What the task requires ▸
Please repeat each line of the data exactly, with nothing left out.

[Saved data entries]
-- Opening Marker --

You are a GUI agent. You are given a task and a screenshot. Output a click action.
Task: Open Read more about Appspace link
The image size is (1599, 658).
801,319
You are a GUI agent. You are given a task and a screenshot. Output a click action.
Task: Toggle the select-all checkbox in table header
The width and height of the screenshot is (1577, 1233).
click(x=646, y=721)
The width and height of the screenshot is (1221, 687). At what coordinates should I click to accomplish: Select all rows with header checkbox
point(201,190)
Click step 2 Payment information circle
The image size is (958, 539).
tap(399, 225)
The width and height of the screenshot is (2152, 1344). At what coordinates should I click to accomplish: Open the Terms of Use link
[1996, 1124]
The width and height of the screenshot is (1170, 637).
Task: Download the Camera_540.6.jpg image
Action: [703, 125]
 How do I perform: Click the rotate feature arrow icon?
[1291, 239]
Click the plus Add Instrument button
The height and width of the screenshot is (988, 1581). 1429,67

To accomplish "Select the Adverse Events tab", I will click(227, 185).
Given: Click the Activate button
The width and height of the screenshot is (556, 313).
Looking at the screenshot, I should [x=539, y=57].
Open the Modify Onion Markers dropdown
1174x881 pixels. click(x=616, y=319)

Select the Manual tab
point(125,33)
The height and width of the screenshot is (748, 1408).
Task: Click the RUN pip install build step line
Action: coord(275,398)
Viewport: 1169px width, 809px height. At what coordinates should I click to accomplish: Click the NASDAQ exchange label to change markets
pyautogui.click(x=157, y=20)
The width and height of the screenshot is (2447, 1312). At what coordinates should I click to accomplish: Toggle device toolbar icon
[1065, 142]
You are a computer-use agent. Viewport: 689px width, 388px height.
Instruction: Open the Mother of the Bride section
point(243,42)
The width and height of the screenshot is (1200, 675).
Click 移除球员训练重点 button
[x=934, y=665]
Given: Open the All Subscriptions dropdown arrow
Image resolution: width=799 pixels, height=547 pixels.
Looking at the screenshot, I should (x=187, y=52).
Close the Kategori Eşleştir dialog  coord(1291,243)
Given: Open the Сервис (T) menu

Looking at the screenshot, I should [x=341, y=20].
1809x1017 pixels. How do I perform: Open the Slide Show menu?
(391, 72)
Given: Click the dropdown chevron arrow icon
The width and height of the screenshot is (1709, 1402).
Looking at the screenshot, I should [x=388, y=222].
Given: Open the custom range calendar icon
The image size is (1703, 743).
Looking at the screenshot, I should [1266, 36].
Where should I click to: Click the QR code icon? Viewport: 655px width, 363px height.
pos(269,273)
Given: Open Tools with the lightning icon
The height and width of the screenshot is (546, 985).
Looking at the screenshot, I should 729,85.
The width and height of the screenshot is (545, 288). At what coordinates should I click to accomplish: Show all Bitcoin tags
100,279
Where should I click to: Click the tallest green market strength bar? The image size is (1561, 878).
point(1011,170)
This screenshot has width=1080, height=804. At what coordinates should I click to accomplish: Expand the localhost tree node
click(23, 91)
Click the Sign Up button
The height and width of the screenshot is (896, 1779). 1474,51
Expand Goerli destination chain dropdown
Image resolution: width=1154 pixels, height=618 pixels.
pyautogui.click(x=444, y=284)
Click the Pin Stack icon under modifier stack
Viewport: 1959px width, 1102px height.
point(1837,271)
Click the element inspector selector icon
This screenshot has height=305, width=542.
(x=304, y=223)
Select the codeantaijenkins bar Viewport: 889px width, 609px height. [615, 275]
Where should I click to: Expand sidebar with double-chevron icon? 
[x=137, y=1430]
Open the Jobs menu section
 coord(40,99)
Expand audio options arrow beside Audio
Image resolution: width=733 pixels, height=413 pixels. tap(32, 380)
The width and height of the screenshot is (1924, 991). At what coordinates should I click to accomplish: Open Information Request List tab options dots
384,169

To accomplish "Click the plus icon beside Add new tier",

-- Closing Marker --

Problem solution ▸
You are a GUI agent. You are given a task and a screenshot. Output a click action.
Task: Open Read more about Appspace link
The image size is (1599, 658).
801,319
You are a GUI agent. You are given a task and a screenshot. Output a click action.
Task: Toggle the select-all checkbox in table header
The width and height of the screenshot is (1577, 1233).
click(x=646, y=721)
The width and height of the screenshot is (1221, 687). At what coordinates should I click to accomplish: Select all rows with header checkbox
point(201,190)
Click step 2 Payment information circle
The image size is (958, 539).
tap(399, 225)
The width and height of the screenshot is (2152, 1344). At what coordinates should I click to accomplish: Open the Terms of Use link
[1996, 1124]
The width and height of the screenshot is (1170, 637).
Task: Download the Camera_540.6.jpg image
Action: [703, 125]
 How do I perform: Click the rotate feature arrow icon?
[1291, 239]
Click the plus Add Instrument button
The height and width of the screenshot is (988, 1581). 1429,67

To accomplish "Select the Adverse Events tab", I will click(227, 185).
Given: Click the Activate button
The width and height of the screenshot is (556, 313).
Looking at the screenshot, I should [x=539, y=57].
Open the Modify Onion Markers dropdown
1174x881 pixels. click(x=616, y=319)

Select the Manual tab
point(125,33)
The height and width of the screenshot is (748, 1408).
Task: Click the RUN pip install build step line
Action: coord(275,398)
Viewport: 1169px width, 809px height. At what coordinates should I click to accomplish: Click the NASDAQ exchange label to change markets
pyautogui.click(x=157, y=20)
The width and height of the screenshot is (2447, 1312). At what coordinates should I click to accomplish: Toggle device toolbar icon
[1065, 142]
You are a computer-use agent. Viewport: 689px width, 388px height.
Instruction: Open the Mother of the Bride section
point(243,42)
The width and height of the screenshot is (1200, 675).
Click 移除球员训练重点 button
[x=934, y=665]
Given: Open the All Subscriptions dropdown arrow
Image resolution: width=799 pixels, height=547 pixels.
Looking at the screenshot, I should (x=187, y=52).
Close the Kategori Eşleştir dialog  coord(1291,243)
Given: Open the Сервис (T) menu

Looking at the screenshot, I should [x=341, y=20].
1809x1017 pixels. How do I perform: Open the Slide Show menu?
(391, 72)
Given: Click the dropdown chevron arrow icon
The width and height of the screenshot is (1709, 1402).
Looking at the screenshot, I should [x=388, y=222].
Given: Open the custom range calendar icon
The image size is (1703, 743).
Looking at the screenshot, I should [1266, 36].
Where should I click to: Click the QR code icon? Viewport: 655px width, 363px height.
pos(269,273)
Given: Open Tools with the lightning icon
The height and width of the screenshot is (546, 985).
Looking at the screenshot, I should 729,85.
The width and height of the screenshot is (545, 288). At what coordinates should I click to accomplish: Show all Bitcoin tags
100,279
Where should I click to: Click the tallest green market strength bar? The image size is (1561, 878).
point(1011,170)
This screenshot has width=1080, height=804. At what coordinates should I click to accomplish: Expand the localhost tree node
click(23, 91)
Click the Sign Up button
The height and width of the screenshot is (896, 1779). 1474,51
Expand Goerli destination chain dropdown
Image resolution: width=1154 pixels, height=618 pixels.
pyautogui.click(x=444, y=284)
Click the Pin Stack icon under modifier stack
Viewport: 1959px width, 1102px height.
point(1837,271)
Click the element inspector selector icon
This screenshot has height=305, width=542.
(x=304, y=223)
Select the codeantaijenkins bar Viewport: 889px width, 609px height. [615, 275]
Where should I click to: Expand sidebar with double-chevron icon? 
[x=137, y=1430]
Open the Jobs menu section
 coord(40,99)
Expand audio options arrow beside Audio
Image resolution: width=733 pixels, height=413 pixels. tap(32, 380)
The width and height of the screenshot is (1924, 991). At what coordinates should I click to accomplish: Open Information Request List tab options dots
384,169

To accomplish "Click the plus icon beside Add new tier",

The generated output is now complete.